As police officers, we know before entering the Academy that the job comes with risks. We know it’s a dangerous job, and that every person we encounter on a routine traffic stop or a domestic violence response might have a gun that they’re prepared to use. We’re willing to accept those risks because we believe in public service and fulfilling our duties. Our calling is to help and protect people and to improve society in whatever way we can. Thus, we are disappointed in the state Supreme Court ruling that California police departments shall not have a blanket right to conceal the names of officers involved in shootings.
California Supreme Court Associate Justice Ming Chin recognized the threats we face in his dissent opinion regarding the Los Angeles Times’ lawsuit seeking to force the Long Beach Police Department to release the names of officers involved in shootings.

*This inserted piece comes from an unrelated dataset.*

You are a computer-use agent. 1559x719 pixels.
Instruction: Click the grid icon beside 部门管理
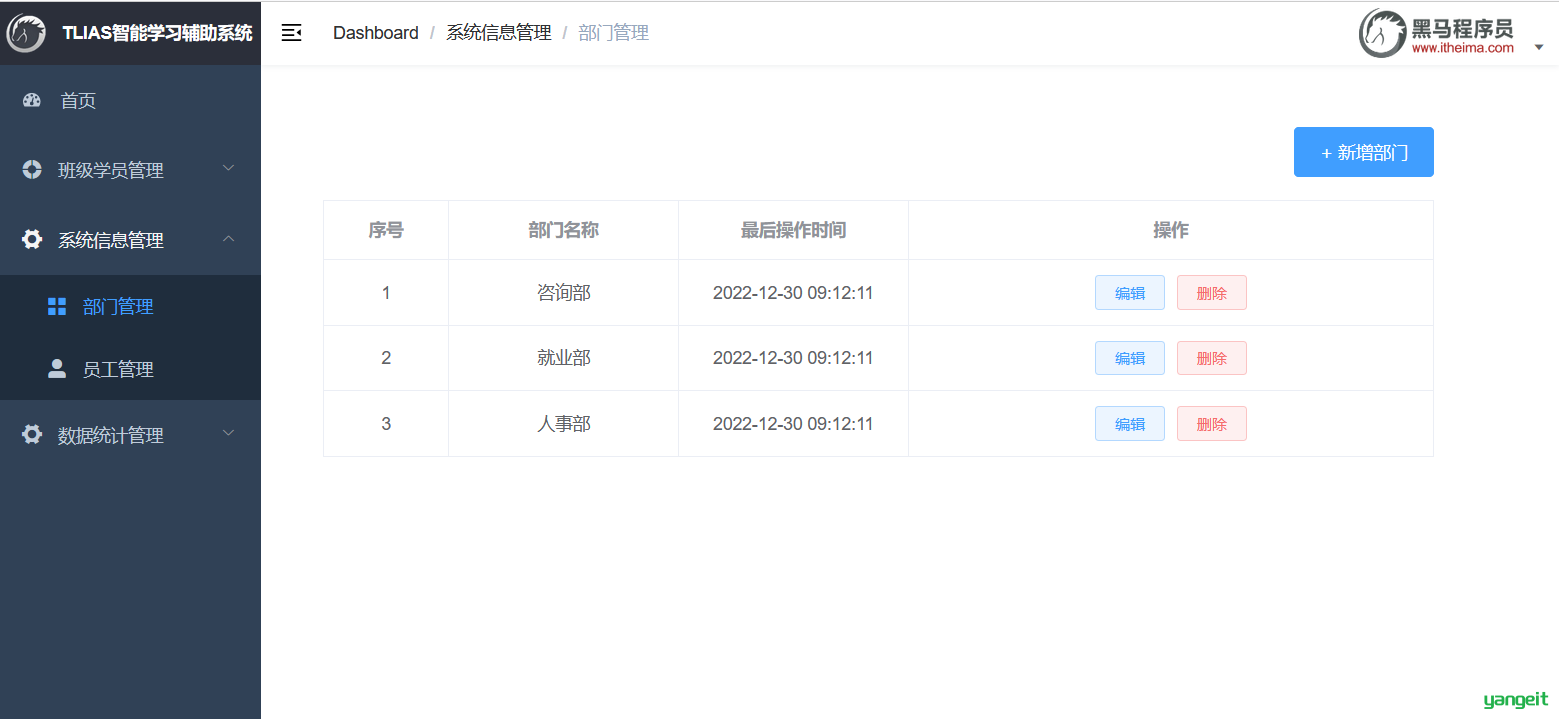(x=57, y=307)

Unfortunately, the rest of the judicial bench did not agree and the court majority ruled in favor of the Times. Nevertheless, their judgment is the last word on this vital issue to the law enforcement community throughout California. In spite of the ruling, we will continue doing our part in vigilantly protecting the safety and privacy of all our police officers.
The concerns of the law enforcement community stem beyond privacy; they land primarily on the safety of our police officers. Officers identified as having shot and, in some cases, killed suspects, are in immediate danger because police shootings stoke strong emotions amongst the families of the suspects, those who’ve had a bad experience with the criminal justice system and those who instinctually equate use of force with police brutality and misconduct.
The reality of the Internet age is that with a credit card and a computer, access to an individual’s personal information is easily available. Addresses, spouse’s name, employer and children’s names are obtainable. Officers involved in shootings—and their families—are prime targets for revenge. Releasing the names of these officers creates a pathway for vengeance or anyone’s twisted concept of “justice.” To deny this safety to them is, at best, naïve.
The Times argues the public has a right to know the names of officers involved in shootings. We argue officers—and their wives, husbands and children—have a right to safety and to minimize the targets that they already are. We cannot afford to wait for a death of an officer or of an officer’s family member to spur legislation to correct the court’s decision.